Les actions du gouvernement ont, par ailleurs, fait l’objet d’une opposition et d’une résistance incessantes de la part des forces conservatrices et des médias.

Malgré cela, dans le Brésil d’aujourd’hui – comme aimait à le rappeler le président Lula – les enfants des familles défavorisées peuvent désormais aller à l’université et faire des études à l’étranger ; et une employée domestique peut, si elle le désire, acheter le même parfum que sa patronne, en payant en plusieurs fois.
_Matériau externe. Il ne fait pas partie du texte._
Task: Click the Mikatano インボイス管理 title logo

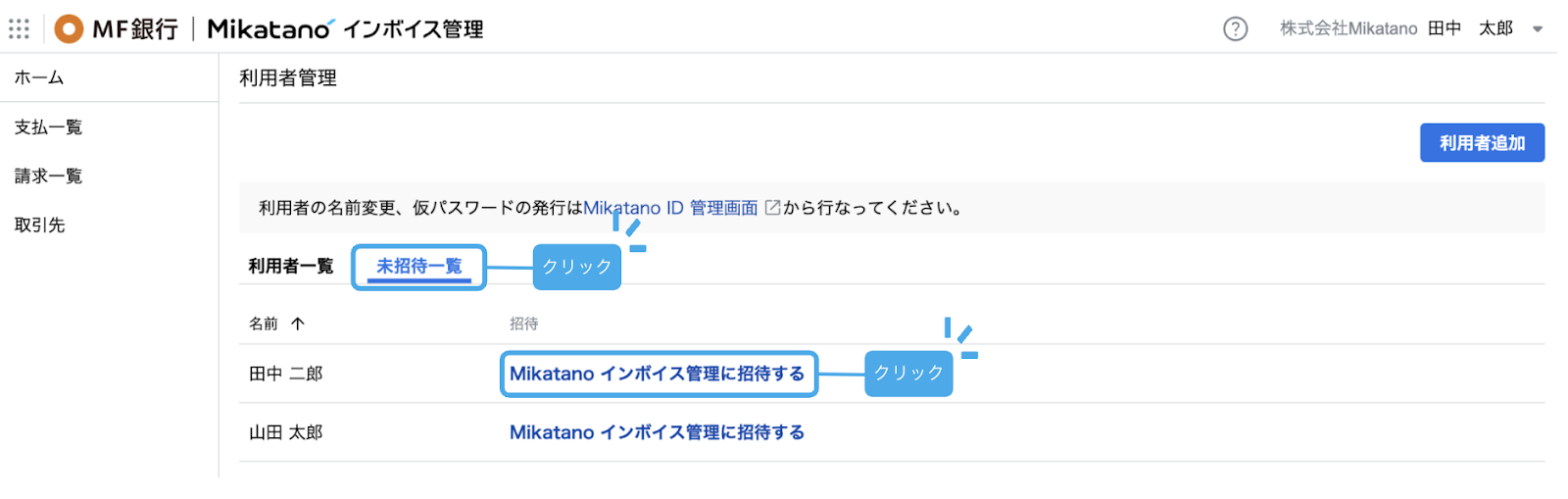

Dilma Rousseff et Aécio Neves sont, évidemment, des candidats très différents.

En dehors de leurs parcours personnels on ne peut plus contrastés – Dilma Rousseff, dans sa condition de femme, emprisonnée durant trois années et torturée pour avoir lutté contre la dictature militaire au Brésil (1964-85) et Neves avec son éducation privilégiée en tant que membre de l’élite brésilienne – ils entretiennent aussi des vues diamétralement opposées concernant le Brésil et le reste du monde.
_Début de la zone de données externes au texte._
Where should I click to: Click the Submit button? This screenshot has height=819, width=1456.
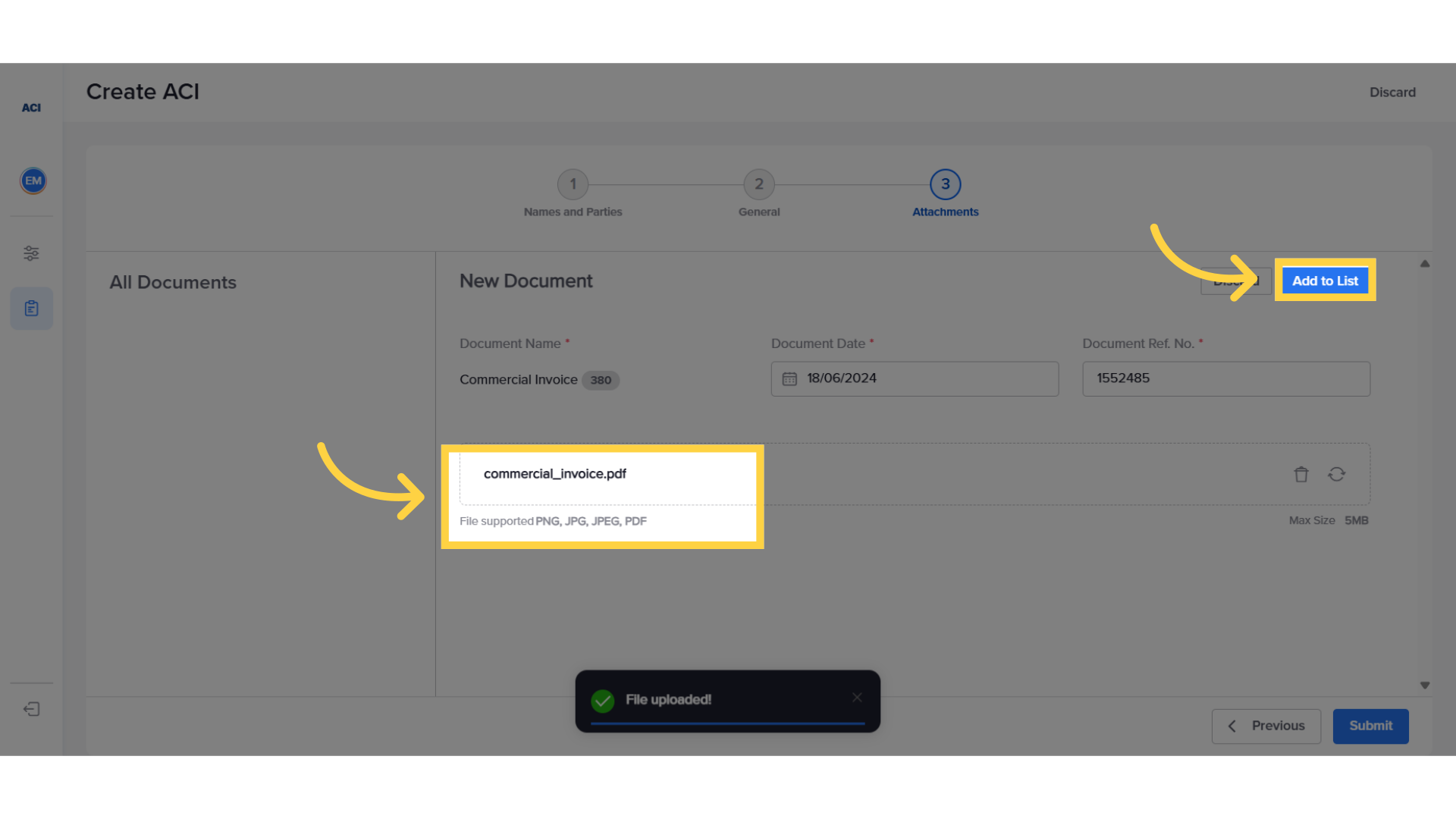tap(1371, 726)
Le projet de Dilma Rousseff inclut celles et ceux qui ont été laissés en marge de la société après des siècles de colonisation, d’esclavage et d’exclusion. Le modèle qu’elle défend conjugue la croissance à la redistribution nécessaire pour éliminer la pauvreté et lutter contre l’inégalité.

La vision de Neves se fonde sur le conservatisme et le classisme. Elle privilégie les mesures orthodoxes telles que l’ajustement fiscal et la réduction drastique de l’inflation, qui auraient pour effet de plonger le pays dans une récession et entraîneraient un chômage galopant.

En bref, il est acquis à la cause du libre marché et se fait le héraut du modèle néolibéral typique.

Les candidats se distinguent aussi très nettement par leurs divergences en matière de perspectives internationales. La vision de Rousseff est clairement représentée par le modèle BRICS, bloc multipolaire constitué de certaines des économies les plus puissantes de la planète et qui remet en cause l’hégémonie des États-Unis.

Par opposition, c’est avec les États-Unis que Neves entend établir une relation politique et économique privilégiée.

Les derniers sondages Datafolha et IBOPE Inteligência donnent la présidente Rousseff en tête avec entre six et sept points de pourcentage d’avance sur Neves. Il faut cependant s’attendre à ce que les électeurs indécis jouent un rôle décisif dans ce choix historique sur l’avenir de la septième économie mondiale.

 

Cet article a été traduit de l'anglais.